Written tasks >>
(a) Revise the passage on the shape-texture experiment below by rewriting everything from "Fig 2. Sample" down to "Experiment 1 results.", swapping "Kimono" for "Umbrella".
(b) From the shape-texture experiment passage below, render this sentence in Spanish: "Tests were conducted on a pre-trained VGG-19 network."

Selected passage >>
• • • • • • •

Experiment 1 Method.

Test stimuli. Forty images of object silhouettes and 40 natural images were obtained from internet sources (for URLs of original images, see S2 File). Half of the object silhouettes were animals, and half manmade artifacts. In the ImageNet database, about 40% of categories are animals, and 50% are manmade objects (the last 10% are other inanimate objects like food). For each silhouette, a texture from one of the natural images was overlaid on the object. All shapes and textures were taken from the 1000 object categories on which the network was trained. See Fig 2 for examples.

Download:

Fig 2. Sample stimuli used in Experiment 1.

The bounding shape of an object was combined with the texture of a different object to generate each image. a) Shape: Teapot | Texture: Golf ball; b) Shape: Vase | Texture: Gong; c) Shape: Airplane | Texture: Otter; d) Shape: Obelisk | Texture: Lobster; e) Shape: Cannon | Texture: Pineapple; f) Shape: Ram | Texture: Bison; g) Shape: Camel | Texture: Zebra; h) Shape: Orca | Texture: Kimono; i) Shape: Otter | Texture: Speedometer; j) Shape: Elephant | Texture: Sock. The full image set is displayed in Figs 3–6.

https://doi.org/10.1371/journal.pcbi.1006613.g002

Network. Tests were conducted on a pre-trained VGG-19 network.

Experiment 1 results.

For each of the displayed images, the network assigned a probability value to each of the 1000 object categories it had been trained to classify. The objects that received the five highest probability assignments for each image are shown, broken into four parts for size considerations, in Figs 3–6, along with the probability assigned to the correct shape and texture label. Based on shape, the network chose as its highest probability classification the correct answer for 5 of the 40 objects. Based on texture, the network chose as its highest probability classification the correct answer for 4 of the 40 objects. In terms of including the correct answer in its top 5 possibilities, the network classified 8 of 40 objects within its top 5 choices by shape and 7 of 40 objects within its top 5 choices by texture. Overall, the assigned probability was lower than is typical for natural images for both the correct texture-object label and the correct shape-object label. For photographs of objects that include texture, shape and context, 90% or more of the total probability across 1000 object categories will ordinarily be assigned to the correct object label. In this simulation, there were a few shape-based classifications that were near natural image performance, such as the abacus and the trombone, but on average shape-based classifications were nearer to 10%. Likewise, for textures, a few of objects were assigned probabilities that were 20% or greater but average performance was quite poor. Human observers, for whom shape is predominant in object recognition, readily produce correct shape labels for all of these objects, as confirmed by pilot studies. By contrast, across the whole display set used here, the object whose shape was depicted in the displays was selected by the network, on average, as its 209^th ranked choice.

• • • • • • •

Data lines >>
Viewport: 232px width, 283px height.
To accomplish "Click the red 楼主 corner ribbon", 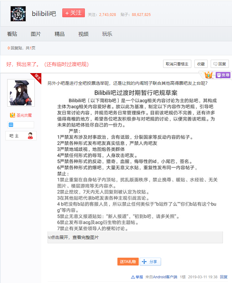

• • • • • • •

Answers provided >>
(a)
Fig 2. Sample stimuli used in Experiment 1.

The bounding shape of an object was combined with the texture of a different object to generate each image. a) Shape: Teapot | Texture: Golf ball; b) Shape: Vase | Texture: Gong; c) Shape: Airplane | Texture: Otter; d) Shape: Obelisk | Texture: Lobster; e) Shape: Cannon | Texture: Pineapple; f) Shape: Ram | Texture: Bison; g) Shape: Camel | Texture: Zebra; h) Shape: Orca | Texture: Umbrella; i) Shape: Otter | Texture: Speedometer; j) Shape: Elephant | Texture: Sock. The full image set is displayed in Figs 3–6.

https://doi.org/10.1371/journal.pcbi.1006613.g002

Network. Tests were conducted on a pre-trained VGG-19 network.

Experiment 1 results.

(b) Las pruebas se realizaron con una red VGG-19 preentrenada.